__Text shown__

╔══

Every product design resume should include some basic information about your professional experience, education, and skills. You should also make it easy for the hiring manager to view your portfolio and contact you to schedule an interview. Improve your chances of landing an interview by making sure your resume includes the following components.
✔️ Contact Information
If a recruiter glances at your resume and likes what they see, it should be easy for them to contact you to schedule an interview. Don't give them a reason to skip to the next person by hiding your contact information at the bottom of your resume or in a separate cover letter. Put your email address right at the top of the first page.
✔️ Work Experience
Here's where you get to tell potential employers about your relevant work experience. Whether you have experience with web design, product management, UI design, or a little bit of everything, it's important to describe your work in terms of the results you achieved for previous employers or clients.
"Created product designs" doesn't sound impressive, but "Designed 12 new products over a 3-year period, bringing in $18 million in revenue" does. If you don't have specific results to report, at least be specific about what you did at each job. "Designed brochures, website layouts, signs, posters, and other marketing materials for a grocery chain with 500 stores" is a bit more descriptive than "Designed marketing materials" or "Assisted with marketing."
If you're applying for an entry-level job after graduating from college, list any internships or work-study positions you held while you were in school. Be as specific as possible about what you did and what you learned.

╚══

__Problem set__
1. Based on the product design resume guide above, decide whether each statement agrees with it. Answer yes or no for each, and quote the exact words of the text that decide it.
(a) The guide advises placing the email address at the top of the first page.
(b) The guide considers a separate cover letter a suitable place for contact information.
(c) Recent college graduates seeking entry-level jobs are told to list internships or work-study positions.
2. Continue the product design resume guide from the point where it stops.

__Material provided__
╔══

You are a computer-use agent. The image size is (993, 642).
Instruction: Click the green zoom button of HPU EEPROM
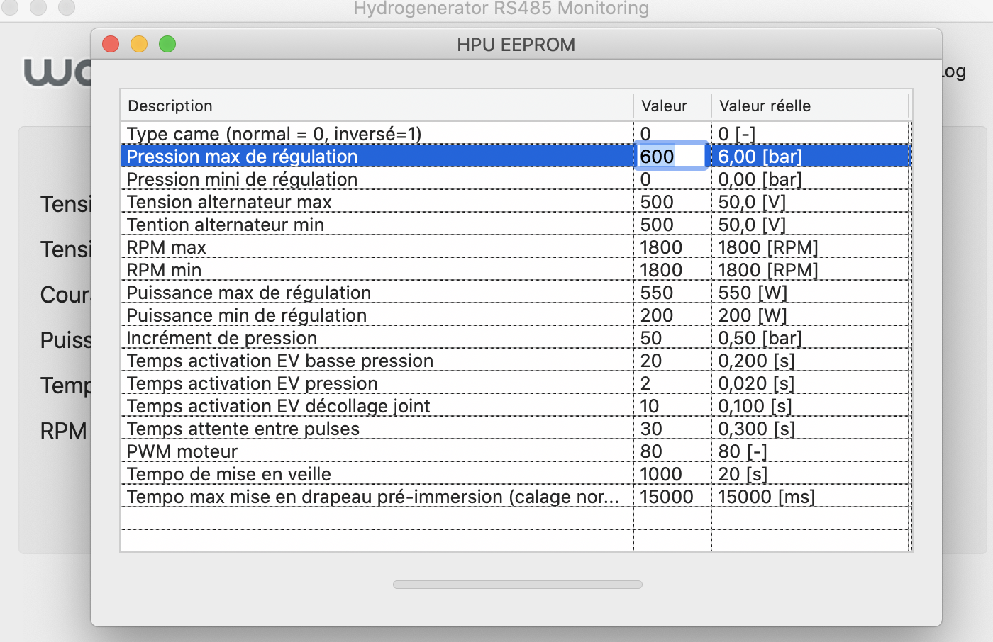click(x=167, y=44)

╚══

__Exercise results__
1.
(a) Yes: "Put your email address right at the top of the first page."
(b) No: "Don't give them a reason to skip to the next person by hiding your contact information at the bottom of your resume or in a separate cover letter."
(c) Yes: "list any internships or work-study positions you held while you were in school."

2.
Pro tip: For each job, list the job title, the employer's name, and your dates of employment. Consider using bulleted lists to organize your job duties and accomplishments. Bullets make it easier for hiring managers to skim your resume and find the information they need.
“Lean on your past case studies to see what wins you can pull that might be worth including in your resume.” — Sarah Doody, UX Career Coach
✔️ Educational Credentials
Not all employers require a degree, but you may have an edge over other applicants if you list one on your resume. For each degree or certificate program you completed, list the name of the educational institution, the dates you attended, and the full name of the degree. If you're still in school and don't have much work experience, list some of your most relevant courses.
Obtaining a professional certification shows potential employers that you're committed to enhancing your skill set. It may also give you an advantage when applying for product design jobs. List the full name of each certification, along with the date you qualified and the name of the granting body. Here's an example:
Product Design Certification
Dribbble's Certified Product Design Course
October 3, 2022
As noted earlier, your resume should be customized for each job opening. That means you shouldn't include the same list of skills every time you apply for a job. If one company focuses on industrial design and another is more involved in designing apps for consumers, you might miss out on the opportunity to interview if you don't tailor your skills list for each role.
If you're having trouble deciding which skills to include, take a look at the job description. It should list at least a few of the skills that are important to the company and the hiring manager. If the company wants you to work with its engineering team, for example, the job description may list a few skills that relate to collaborating with engineers and making sure they receive clear design requirements.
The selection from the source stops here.